Begin at the top of the records below and print each line exactly until the line containing "Open the エルフィン character card" has been printed; any pictures are to be left out.

▶ Material for the task:
※
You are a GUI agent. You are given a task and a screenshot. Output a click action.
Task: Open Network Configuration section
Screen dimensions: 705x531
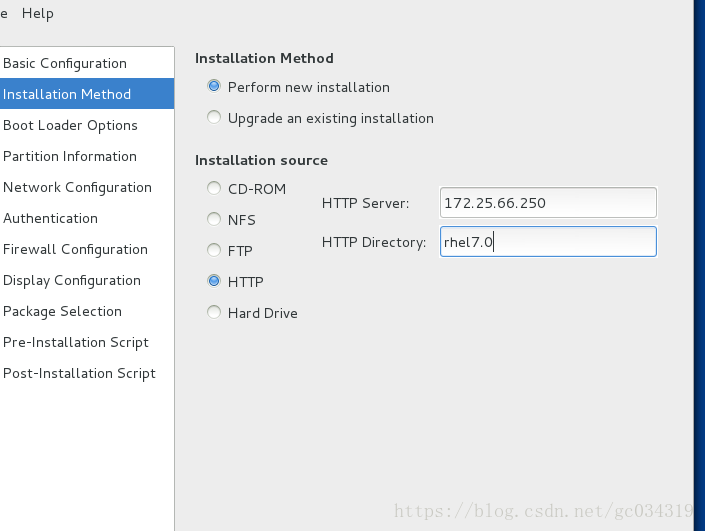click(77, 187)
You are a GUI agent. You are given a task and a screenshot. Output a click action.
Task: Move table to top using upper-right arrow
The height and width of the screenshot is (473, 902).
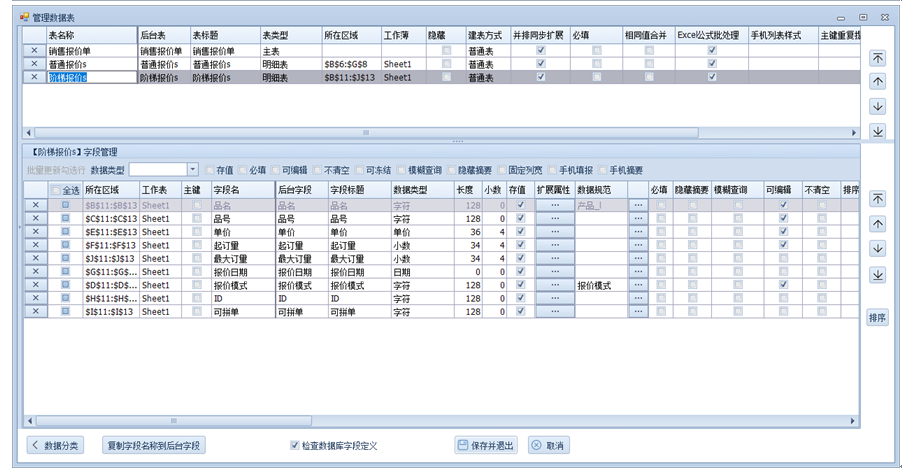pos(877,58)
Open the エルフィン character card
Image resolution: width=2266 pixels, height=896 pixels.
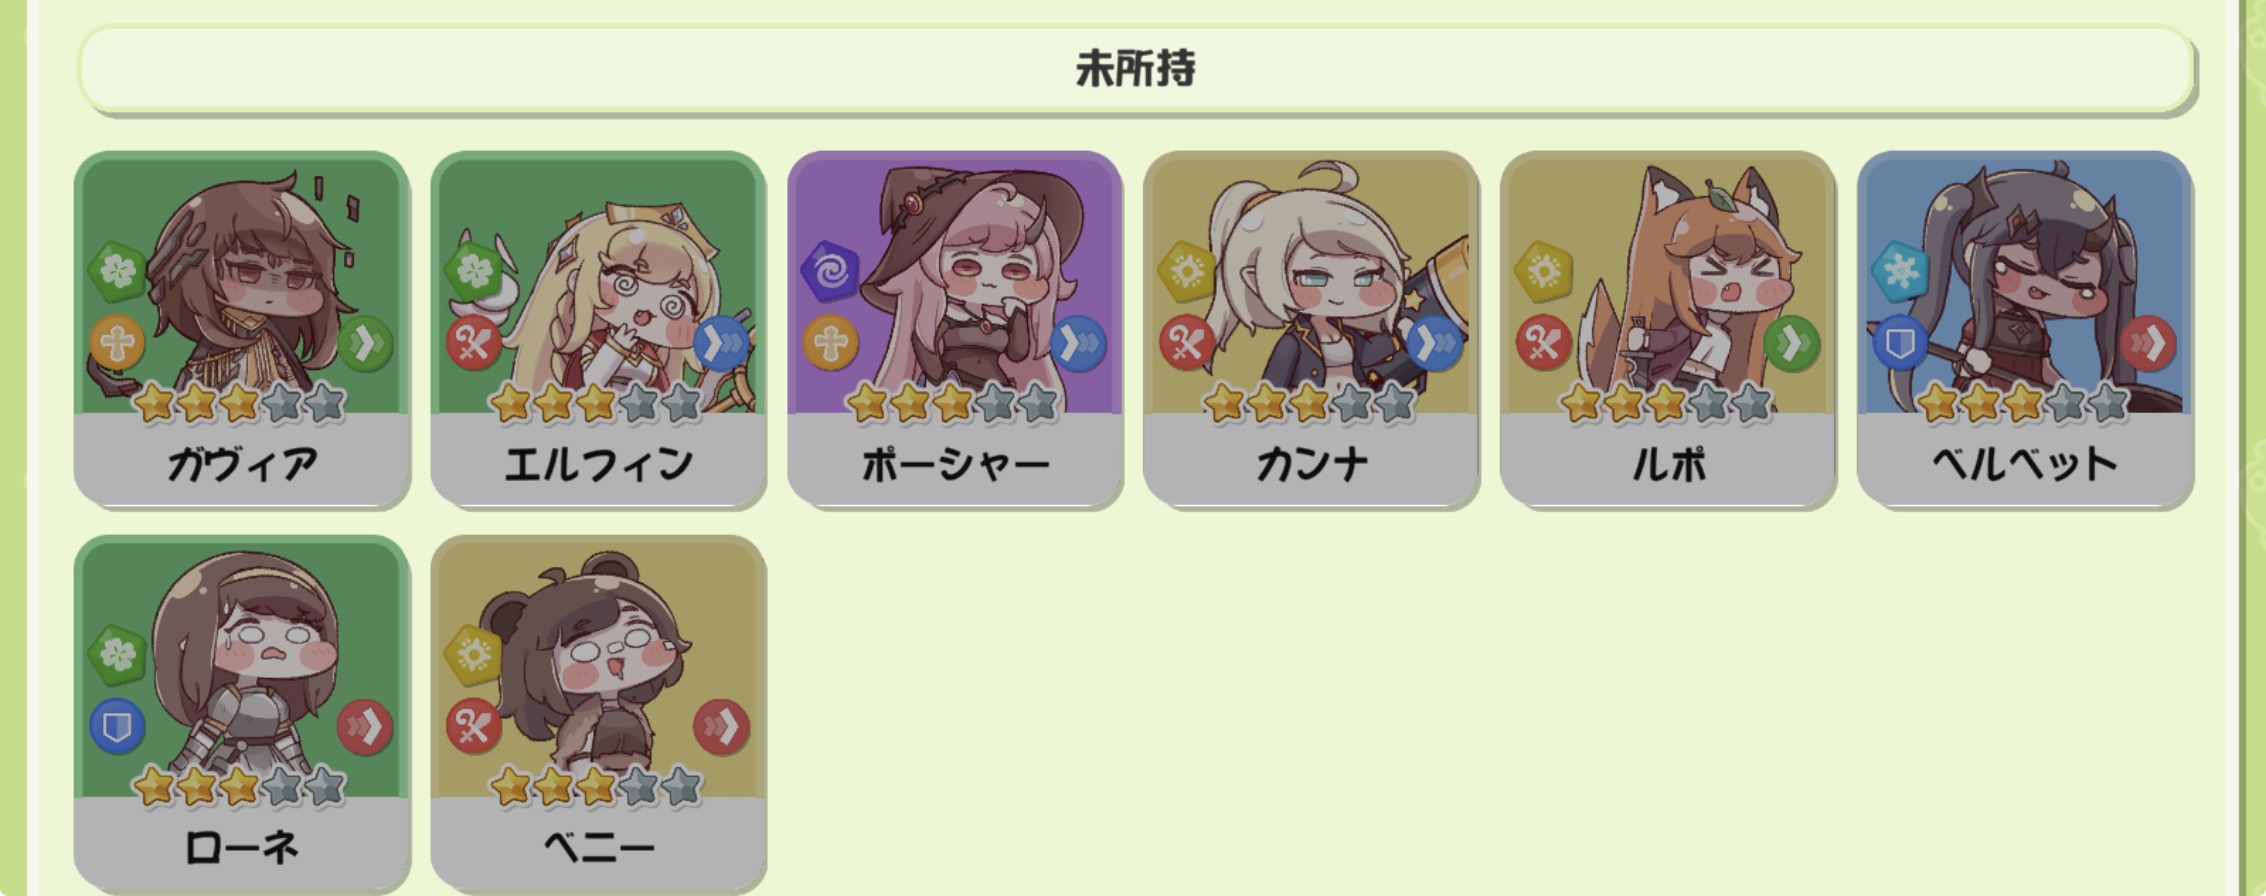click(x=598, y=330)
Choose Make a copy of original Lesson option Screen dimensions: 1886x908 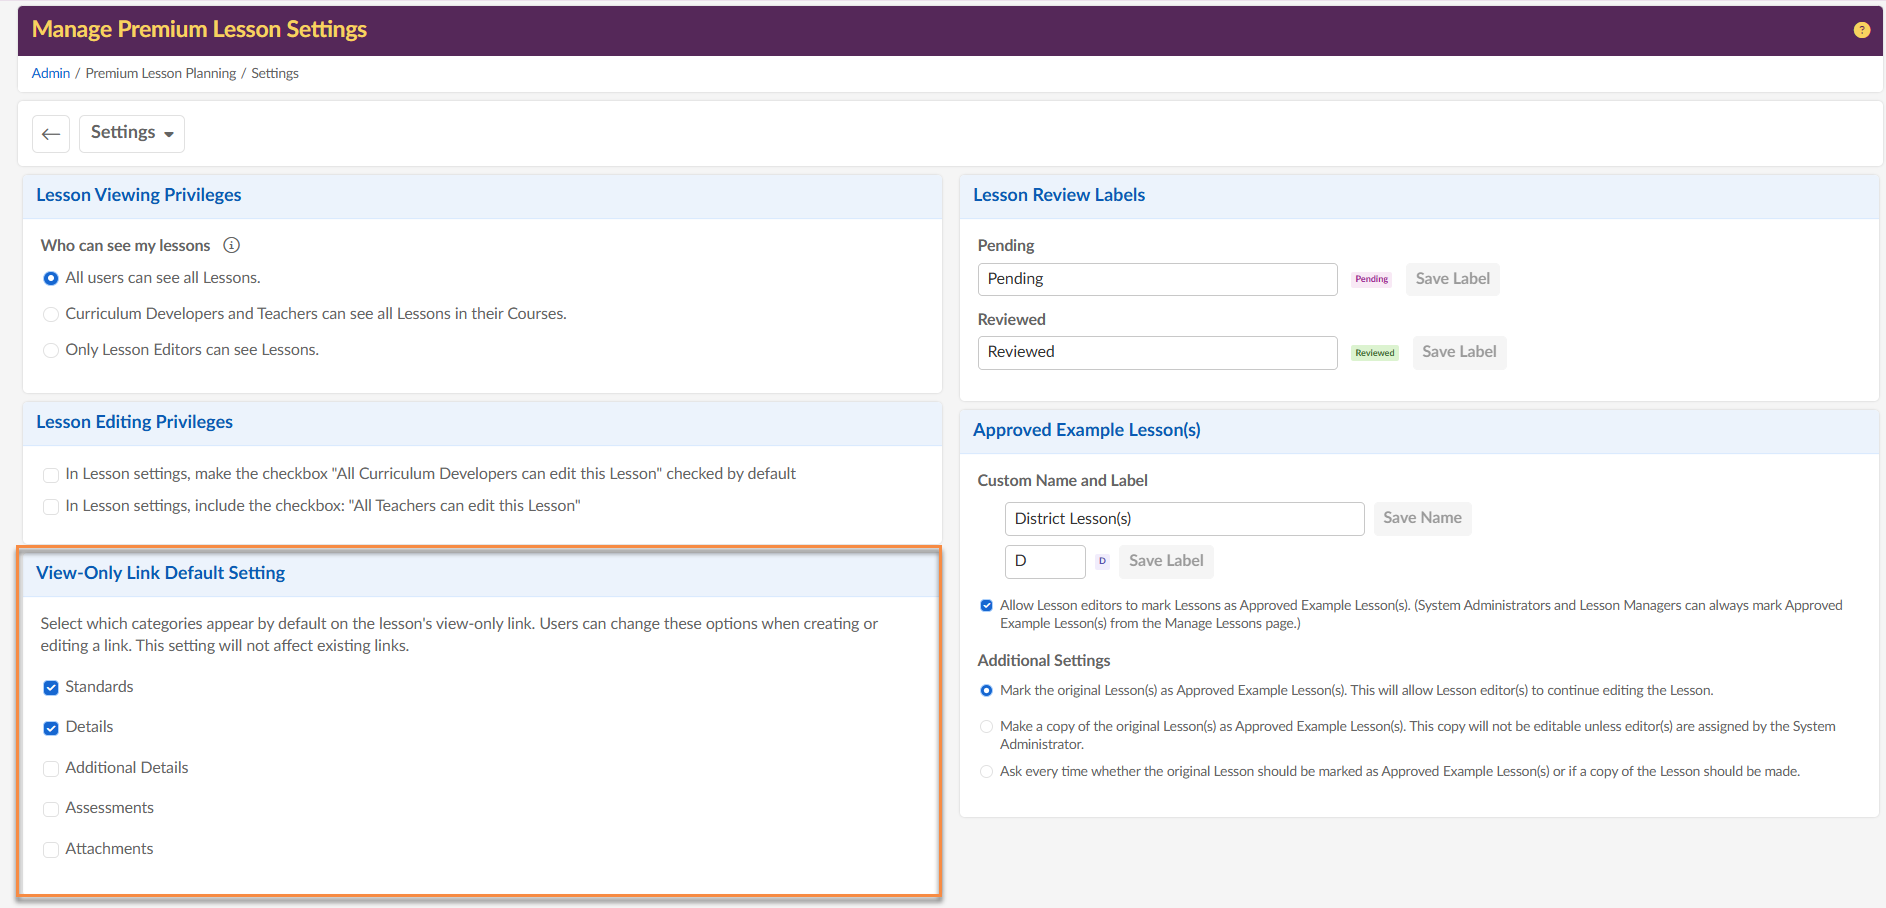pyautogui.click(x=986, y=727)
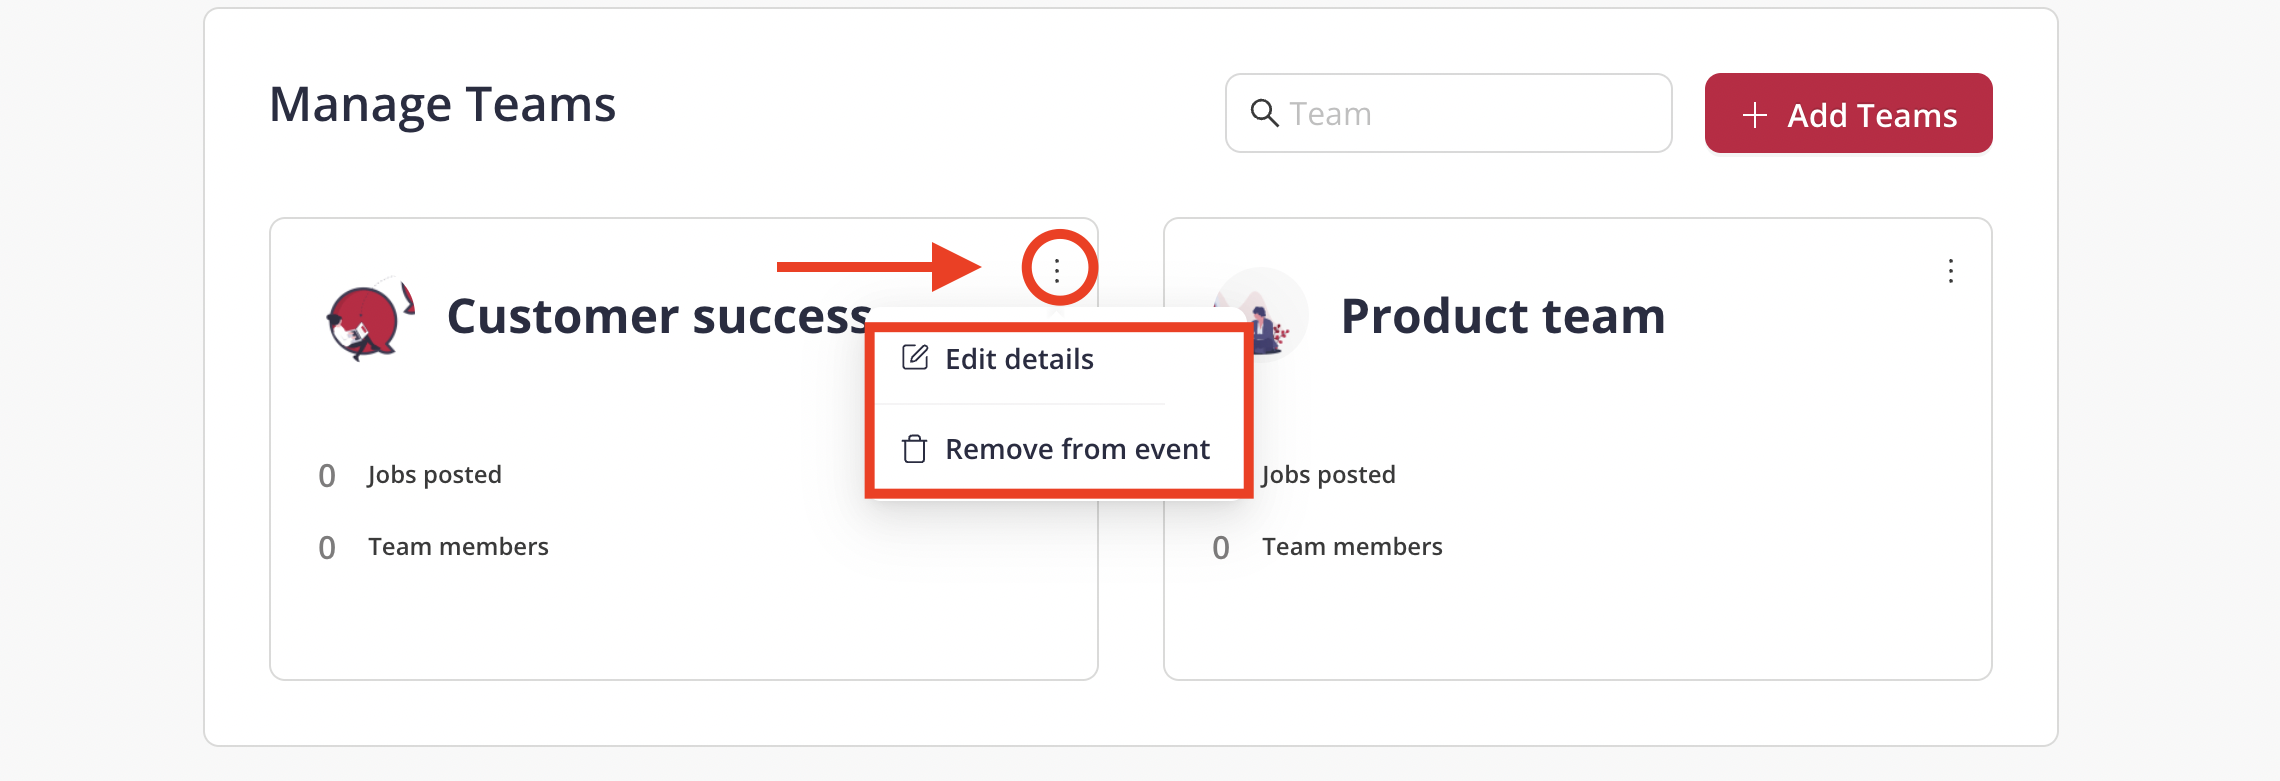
※
▶ Exercise answer:
You are a GUI agent. You are given a task and a screenshot. Output a click action.
Task: Open Network Configuration section
Screen dimensions: 705x531
click(77, 187)
You are a GUI agent. You are given a task and a screenshot. Output a click action.
Task: Move table to top using upper-right arrow
The height and width of the screenshot is (473, 902).
pos(877,58)
Open the エルフィン character card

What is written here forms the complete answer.